[Mesa-dev] [PATCH 16/20] radeonsi: add FMASK texture binding slots and resource setup

Sun Aug 11 18:25:37 PDT 2013

On Sat, Aug 10, 2013 at 11:09 AM, Christian König
<deathsimple at vodafone.de> wrote:
> Am 10.08.2013 15:53, schrieb Marek Olšák:
>
>> The RCU approach sounds good, but you can never know if 16 is enough.
>> We should release the buffer once it is full and allocate a new one.
>> The cache bufmgr in the winsys will assure there won't be any buffer
>> allocation overhead - it would work kinda a like a ring of buffers.
>
>
> Are you sure of that? The overhead of allocating a new buffer was what
> always looked so unfriendly to me with this approach.
>
> On the other hand the CP definitely can't handle more than 8 contexts at the
> same time (and one of them is always the clear context), so I strongly think
> we should be on the save side with 16 slots here.
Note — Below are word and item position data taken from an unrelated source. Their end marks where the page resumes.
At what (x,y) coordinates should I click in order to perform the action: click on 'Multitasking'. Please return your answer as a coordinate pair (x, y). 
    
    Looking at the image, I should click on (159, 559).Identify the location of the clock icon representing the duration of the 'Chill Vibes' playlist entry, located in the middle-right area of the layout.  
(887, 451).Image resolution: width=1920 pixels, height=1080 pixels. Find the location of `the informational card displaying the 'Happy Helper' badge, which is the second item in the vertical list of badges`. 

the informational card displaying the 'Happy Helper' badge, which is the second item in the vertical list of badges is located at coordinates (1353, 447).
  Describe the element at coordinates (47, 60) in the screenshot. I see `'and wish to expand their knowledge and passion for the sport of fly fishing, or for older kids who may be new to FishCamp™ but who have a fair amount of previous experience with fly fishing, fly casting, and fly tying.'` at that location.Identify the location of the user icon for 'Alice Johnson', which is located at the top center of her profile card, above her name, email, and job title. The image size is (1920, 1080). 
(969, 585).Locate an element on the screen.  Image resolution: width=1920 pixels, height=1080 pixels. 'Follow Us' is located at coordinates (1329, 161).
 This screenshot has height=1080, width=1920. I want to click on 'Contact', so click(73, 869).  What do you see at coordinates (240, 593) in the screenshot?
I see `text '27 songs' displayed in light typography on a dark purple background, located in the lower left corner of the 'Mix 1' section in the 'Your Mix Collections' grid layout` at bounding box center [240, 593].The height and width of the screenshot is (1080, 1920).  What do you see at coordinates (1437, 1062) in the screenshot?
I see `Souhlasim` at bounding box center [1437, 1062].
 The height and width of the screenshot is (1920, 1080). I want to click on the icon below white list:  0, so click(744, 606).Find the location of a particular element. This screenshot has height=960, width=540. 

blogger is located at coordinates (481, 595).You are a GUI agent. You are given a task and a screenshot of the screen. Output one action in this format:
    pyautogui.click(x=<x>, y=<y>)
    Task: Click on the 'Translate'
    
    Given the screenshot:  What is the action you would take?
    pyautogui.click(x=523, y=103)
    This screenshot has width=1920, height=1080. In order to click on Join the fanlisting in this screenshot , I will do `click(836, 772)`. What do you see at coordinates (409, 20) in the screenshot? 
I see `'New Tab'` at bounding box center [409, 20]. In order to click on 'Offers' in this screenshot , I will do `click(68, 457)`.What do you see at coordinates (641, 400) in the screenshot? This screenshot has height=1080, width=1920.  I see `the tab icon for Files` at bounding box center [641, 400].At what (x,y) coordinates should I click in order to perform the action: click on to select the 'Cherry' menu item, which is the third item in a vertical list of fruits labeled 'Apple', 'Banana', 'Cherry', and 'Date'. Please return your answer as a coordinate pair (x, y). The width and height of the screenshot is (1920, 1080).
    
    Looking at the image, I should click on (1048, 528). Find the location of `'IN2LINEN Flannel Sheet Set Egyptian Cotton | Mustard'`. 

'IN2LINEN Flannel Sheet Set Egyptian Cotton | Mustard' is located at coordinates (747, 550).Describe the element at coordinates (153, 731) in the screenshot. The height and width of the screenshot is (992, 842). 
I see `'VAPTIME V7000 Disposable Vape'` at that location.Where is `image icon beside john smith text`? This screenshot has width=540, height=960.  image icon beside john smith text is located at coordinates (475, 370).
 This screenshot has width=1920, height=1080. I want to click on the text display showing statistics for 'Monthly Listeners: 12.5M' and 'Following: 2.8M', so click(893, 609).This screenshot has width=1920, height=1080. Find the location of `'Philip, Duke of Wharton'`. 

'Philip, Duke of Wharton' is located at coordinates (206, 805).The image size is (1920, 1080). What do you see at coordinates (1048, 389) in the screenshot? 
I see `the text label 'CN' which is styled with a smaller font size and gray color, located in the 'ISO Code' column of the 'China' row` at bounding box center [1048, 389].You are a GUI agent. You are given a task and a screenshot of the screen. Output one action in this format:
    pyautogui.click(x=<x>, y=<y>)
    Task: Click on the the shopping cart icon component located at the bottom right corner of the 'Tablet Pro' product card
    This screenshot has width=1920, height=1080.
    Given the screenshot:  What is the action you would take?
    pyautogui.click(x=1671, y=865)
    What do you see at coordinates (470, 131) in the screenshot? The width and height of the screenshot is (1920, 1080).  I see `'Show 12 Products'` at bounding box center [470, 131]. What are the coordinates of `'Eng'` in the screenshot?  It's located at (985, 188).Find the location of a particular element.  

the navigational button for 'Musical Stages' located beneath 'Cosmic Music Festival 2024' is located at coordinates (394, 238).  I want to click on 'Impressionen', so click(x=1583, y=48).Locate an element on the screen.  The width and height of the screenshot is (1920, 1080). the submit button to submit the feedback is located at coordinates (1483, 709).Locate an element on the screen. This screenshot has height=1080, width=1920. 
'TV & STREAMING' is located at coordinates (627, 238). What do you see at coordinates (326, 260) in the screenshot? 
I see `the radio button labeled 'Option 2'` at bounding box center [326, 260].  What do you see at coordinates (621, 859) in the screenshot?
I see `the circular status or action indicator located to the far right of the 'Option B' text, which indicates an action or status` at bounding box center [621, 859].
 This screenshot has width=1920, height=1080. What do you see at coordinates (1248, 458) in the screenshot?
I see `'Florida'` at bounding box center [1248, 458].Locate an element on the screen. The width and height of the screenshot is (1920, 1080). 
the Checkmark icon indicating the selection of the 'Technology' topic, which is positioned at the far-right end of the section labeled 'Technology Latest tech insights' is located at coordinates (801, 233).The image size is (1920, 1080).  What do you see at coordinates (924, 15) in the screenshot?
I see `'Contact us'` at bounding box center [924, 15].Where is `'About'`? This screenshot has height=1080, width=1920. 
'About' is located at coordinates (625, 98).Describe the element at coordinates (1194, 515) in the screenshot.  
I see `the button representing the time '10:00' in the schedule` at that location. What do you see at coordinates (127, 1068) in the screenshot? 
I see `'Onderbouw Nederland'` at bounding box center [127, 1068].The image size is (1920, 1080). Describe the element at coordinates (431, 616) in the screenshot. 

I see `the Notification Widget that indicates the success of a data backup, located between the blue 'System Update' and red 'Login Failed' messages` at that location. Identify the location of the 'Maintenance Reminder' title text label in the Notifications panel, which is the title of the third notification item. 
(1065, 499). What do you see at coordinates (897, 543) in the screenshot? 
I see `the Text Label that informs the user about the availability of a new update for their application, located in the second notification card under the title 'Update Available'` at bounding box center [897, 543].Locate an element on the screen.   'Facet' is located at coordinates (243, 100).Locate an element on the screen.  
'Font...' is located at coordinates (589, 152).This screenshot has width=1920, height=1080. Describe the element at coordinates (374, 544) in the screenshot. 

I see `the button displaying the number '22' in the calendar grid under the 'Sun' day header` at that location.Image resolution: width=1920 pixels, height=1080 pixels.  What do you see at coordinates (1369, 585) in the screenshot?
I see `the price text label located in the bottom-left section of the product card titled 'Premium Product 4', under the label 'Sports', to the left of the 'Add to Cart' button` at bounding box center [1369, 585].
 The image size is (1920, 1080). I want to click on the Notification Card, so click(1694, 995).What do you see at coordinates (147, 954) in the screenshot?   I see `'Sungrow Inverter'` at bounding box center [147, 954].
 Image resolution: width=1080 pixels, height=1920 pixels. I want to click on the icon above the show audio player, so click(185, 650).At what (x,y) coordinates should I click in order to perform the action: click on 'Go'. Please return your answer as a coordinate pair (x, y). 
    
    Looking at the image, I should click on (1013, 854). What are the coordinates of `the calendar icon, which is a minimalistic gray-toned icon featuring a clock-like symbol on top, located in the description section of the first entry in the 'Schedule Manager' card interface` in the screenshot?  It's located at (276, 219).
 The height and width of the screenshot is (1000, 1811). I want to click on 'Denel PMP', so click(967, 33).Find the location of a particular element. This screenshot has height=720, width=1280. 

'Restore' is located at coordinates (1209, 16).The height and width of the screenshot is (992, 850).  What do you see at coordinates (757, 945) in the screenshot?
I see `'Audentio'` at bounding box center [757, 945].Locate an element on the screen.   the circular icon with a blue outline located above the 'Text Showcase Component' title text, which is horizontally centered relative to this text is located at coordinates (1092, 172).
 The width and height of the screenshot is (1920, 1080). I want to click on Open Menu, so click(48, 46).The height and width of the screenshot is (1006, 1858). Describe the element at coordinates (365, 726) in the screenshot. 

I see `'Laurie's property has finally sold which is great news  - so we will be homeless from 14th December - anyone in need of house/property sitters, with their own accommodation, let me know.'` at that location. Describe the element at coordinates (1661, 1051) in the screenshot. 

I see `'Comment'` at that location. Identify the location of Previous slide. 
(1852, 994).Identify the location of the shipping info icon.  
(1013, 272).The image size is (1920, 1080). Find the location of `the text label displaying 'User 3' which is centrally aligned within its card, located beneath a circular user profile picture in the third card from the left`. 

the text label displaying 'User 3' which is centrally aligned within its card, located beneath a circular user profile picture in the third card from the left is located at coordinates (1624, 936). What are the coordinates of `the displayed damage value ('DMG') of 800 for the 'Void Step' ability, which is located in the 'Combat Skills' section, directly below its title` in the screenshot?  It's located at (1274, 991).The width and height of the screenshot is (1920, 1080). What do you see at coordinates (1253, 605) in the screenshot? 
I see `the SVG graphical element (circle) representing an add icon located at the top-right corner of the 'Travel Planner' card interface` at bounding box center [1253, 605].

I'm just not sure if the
> SQ could add some more depth to our pipeline, maybe Alex knows more on this.
>

IIRC, it's 8 contexts on larger cards and 4 on smaller cards.  You can
look up the details in the kernel driver.  The contexts only affect
the CONTEXT registers from the 3D pipeline.

Alex

> Christian.
>
>
>> Marek
>>
>> On Sat, Aug 10, 2013 at 10:45 AM, Christian König
>> <deathsimple at vodafone.de> wrote:
>>>
>>> Am 09.08.2013 20:06, schrieb Marek Olšák:
>>>>
>>>> [SNIP]
>>>>
>>>> What if I kept the current emission code, and only allocated a new
>>>> buffer at the end of the emit function, copied all descriptors to it
>>>> using CP_DMA or COPY_DATA, and pointed SPI_SHADER_USER_DATA to it. The
>>>> buffer where the descriptors are updated using WRITE_DATA would act as
>>>> a staging buffer only and shaders would always read from the fresh new
>>>> copy. Does that sound good to you?
>>>
>>>
>>> That sounds like the solution with multiple buffers I already suggest,
>>> but I
>>> would rather use some RCU approach to it. Basically we just have to
>>> handle
>>> it like the context based resources on earlier asics. So to me a proper
>>> solution should look something like this:
>>>
>>> We allocate a ring of (let's say) 16 slots for descriptor arrays, fill
>>> the
>>> first slot with WRITE_DATA packets and then use it in a draw command.
>>>
>>> As soon as any of the descriptors is about to change we copy it's content
>>> to
>>> the next slot, let the SPI_SHADER_USER_DATA point to it, make the
>>> necessary
>>> updates using WRITE_DATA and then use it in a draw command.
>>>
>>> This repeats over and over again, all we need to make sure is that we
>>> have
>>> enough slots in the ring to be sure that we never override descriptors
>>> when
>>> they are still in use, but I'm pretty sure that we should be on the save
>>> side with 16 or so.
>>>
>>> We can even prepare the commands for the switch from one slot to the next
>>> only once and then use it for the whole lifetime of the driver.
>>>
>>> Christian.
>
>